- [TEXT]:
-------------------------
The activity of the Vegfc/Vegfr3 signaling pathway is critical for the formation of lymphatic vessels from pre-existing vasculature (lymphangiogenesis). The first lymphatic endothelial precursor cells in the embryo bud from the dorsal walls of the cardinal veins under the control of Vegfc/Vegfr3 signaling. We previously performed a forward genetic screen for lymphatic mutants in zebrafish and identified collagen and calcium-binding EGF domains-1 (ccbe1) as indispensable for lymphangiogenesis. Ccbe1 acts at the same developmental stage as Vegfc/Vegfr3 signaling and the role of CCBE1 is highly conserved in mice and humans, with mutations in CCBE1 causing generalized lymphatic dysplasia and lymphedema (Hennekam Syndrome). Despite the importance of CCBE1 in lymphatic development and disease, the mechanism by which it acts has remained elusive.
-------------------------
- [EXTRACTED ENTRIES]:
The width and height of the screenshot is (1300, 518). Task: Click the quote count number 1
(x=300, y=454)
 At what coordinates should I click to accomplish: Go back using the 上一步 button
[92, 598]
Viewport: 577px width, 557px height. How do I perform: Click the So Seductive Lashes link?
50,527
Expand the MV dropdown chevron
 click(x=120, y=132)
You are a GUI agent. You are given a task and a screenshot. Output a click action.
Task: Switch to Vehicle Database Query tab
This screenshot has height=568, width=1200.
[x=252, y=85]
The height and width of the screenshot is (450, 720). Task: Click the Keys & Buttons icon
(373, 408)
-------------------------
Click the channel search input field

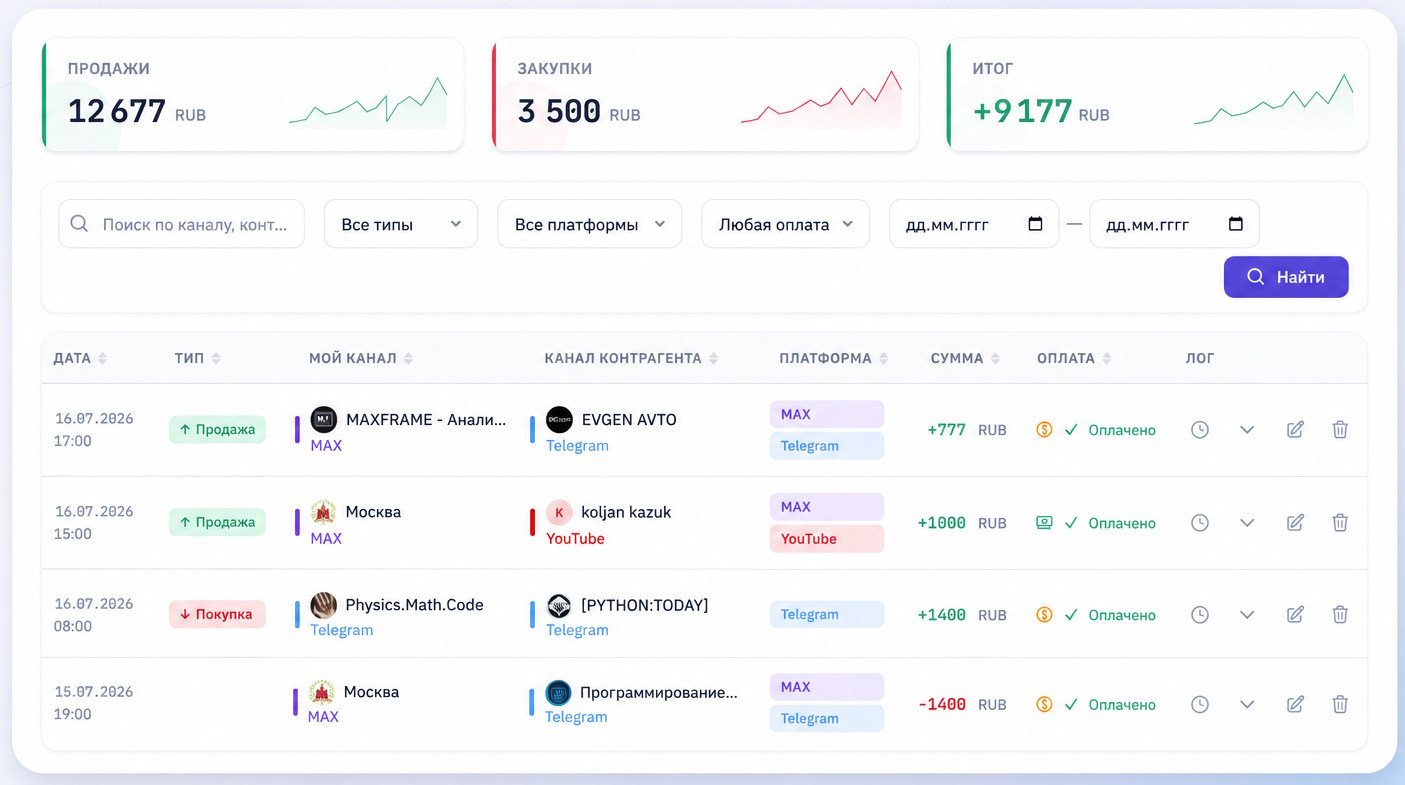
-------------------------
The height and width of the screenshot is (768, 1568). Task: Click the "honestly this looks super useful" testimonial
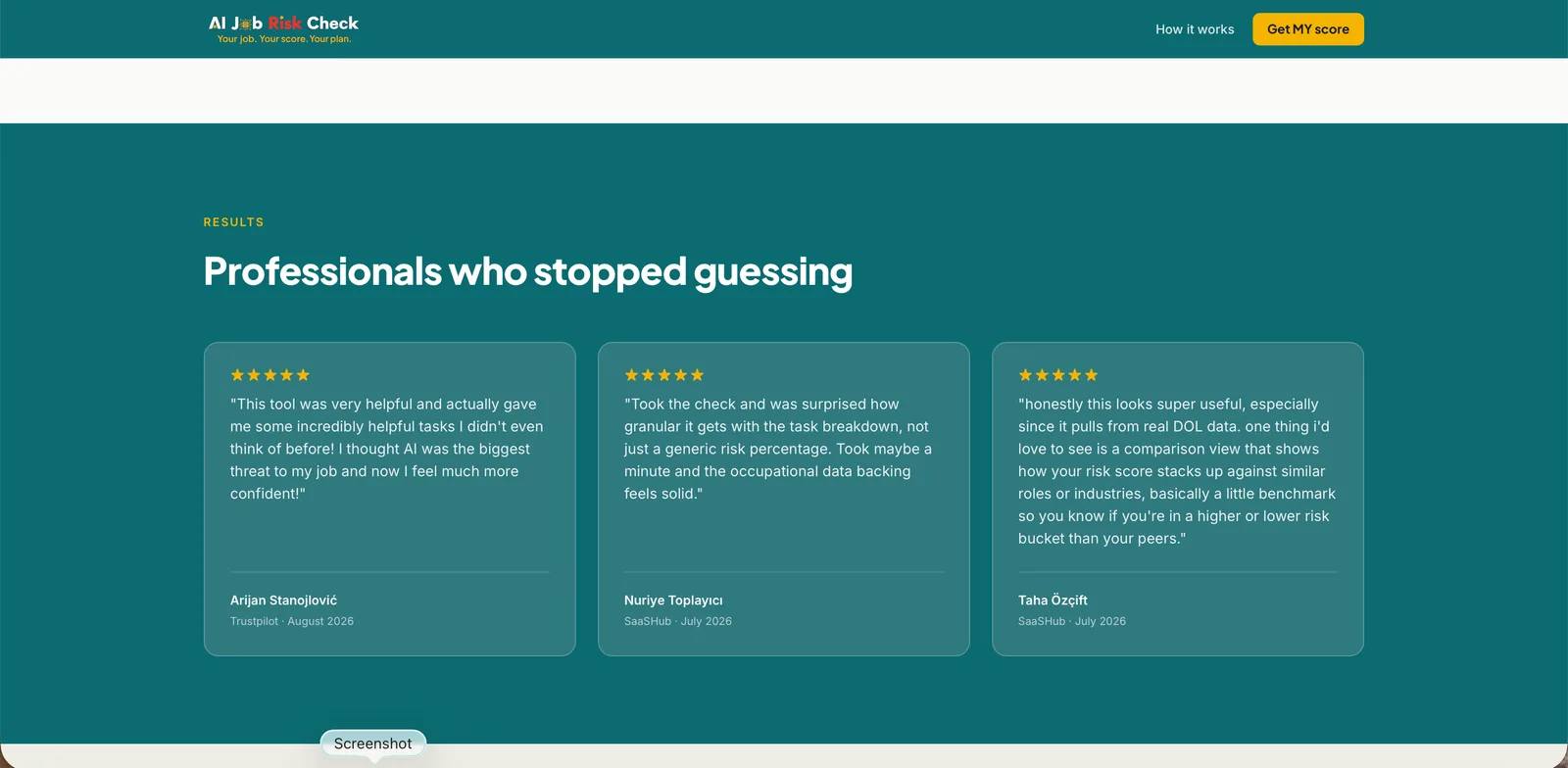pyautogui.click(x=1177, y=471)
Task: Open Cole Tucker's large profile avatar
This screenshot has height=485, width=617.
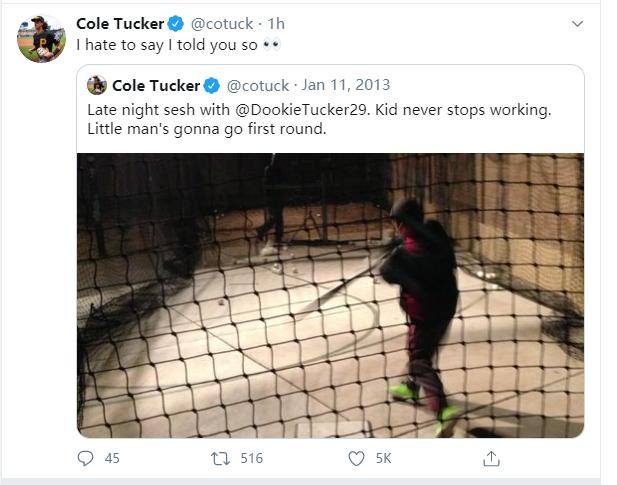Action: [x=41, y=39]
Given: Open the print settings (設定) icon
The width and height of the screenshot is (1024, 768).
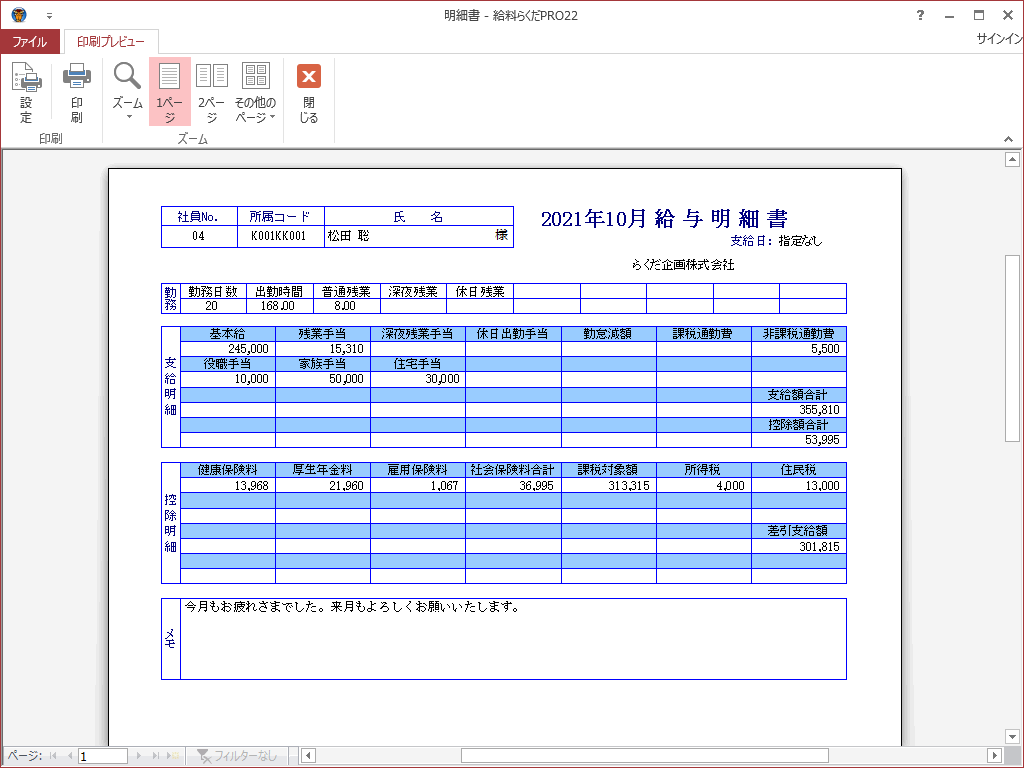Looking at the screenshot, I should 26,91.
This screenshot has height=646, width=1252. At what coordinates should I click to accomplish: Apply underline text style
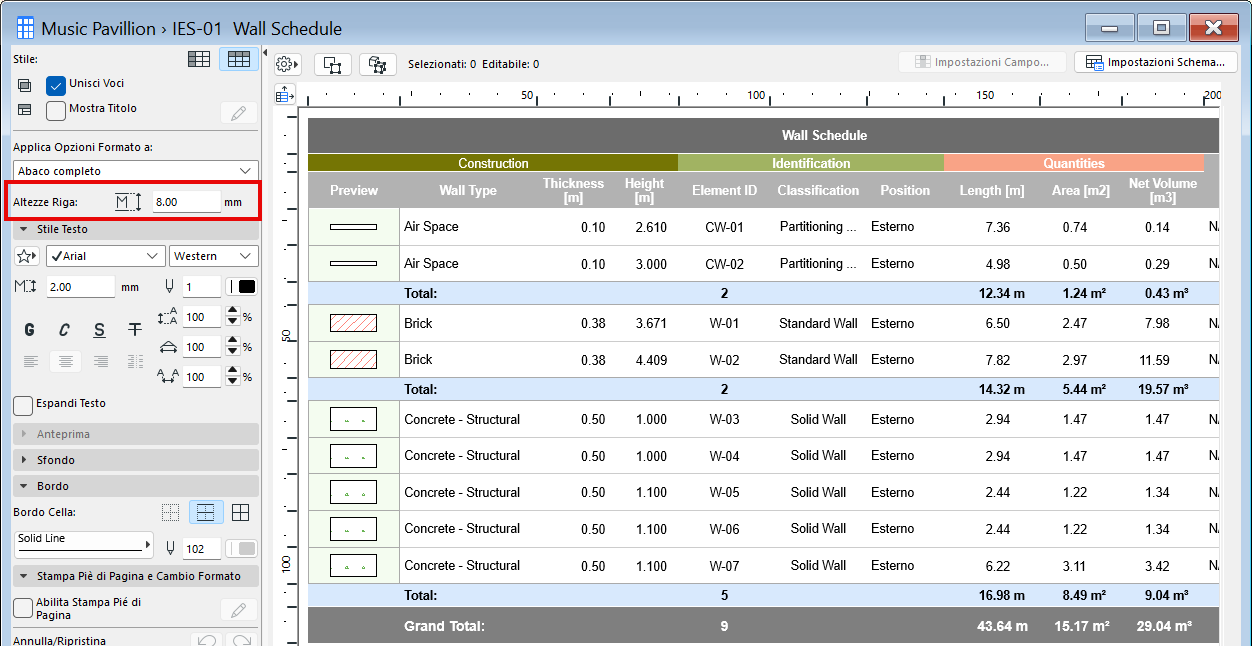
-------------------------
- [PROBLEM REQUIREMENTS]: Carry on the passage about CCBE1 and lymphatic vessel formation from the point where it stops.

- [RESPONSE TO THE TASK]:
Here we show that ccbe1 genetically interacts with vegfc and vegfr3 in double and triple heterozygous mutant zebrafish. Furthermore, phenotypes driven by increased Vegfc/Vegfr3 signaling in the absence of Dll4 function are suppressed in ccbe1 mutant embryos further validating the capability of Ccbe1 to modulate Vegfc signaling outcomes. Finally, we optimized cross-reacting antibodies that detect the phosphorylated kinase domain of zebrafish Vegfr3. We demonstrate, using immunofluorescence of embryonic tissues and immunoprecipitation of whole embryo lysates, that normal Vegfr3 signaling during embryonic lymphangiogenesis requires ccbe1.
Taken together, these data identify Ccbe1 as a modulator of the Vegfc/Vegfr3 pathway in the developing embryo. Given theconservation of ccbe1 phenotypes from fish to man, we predict that this role is likely to be conserved.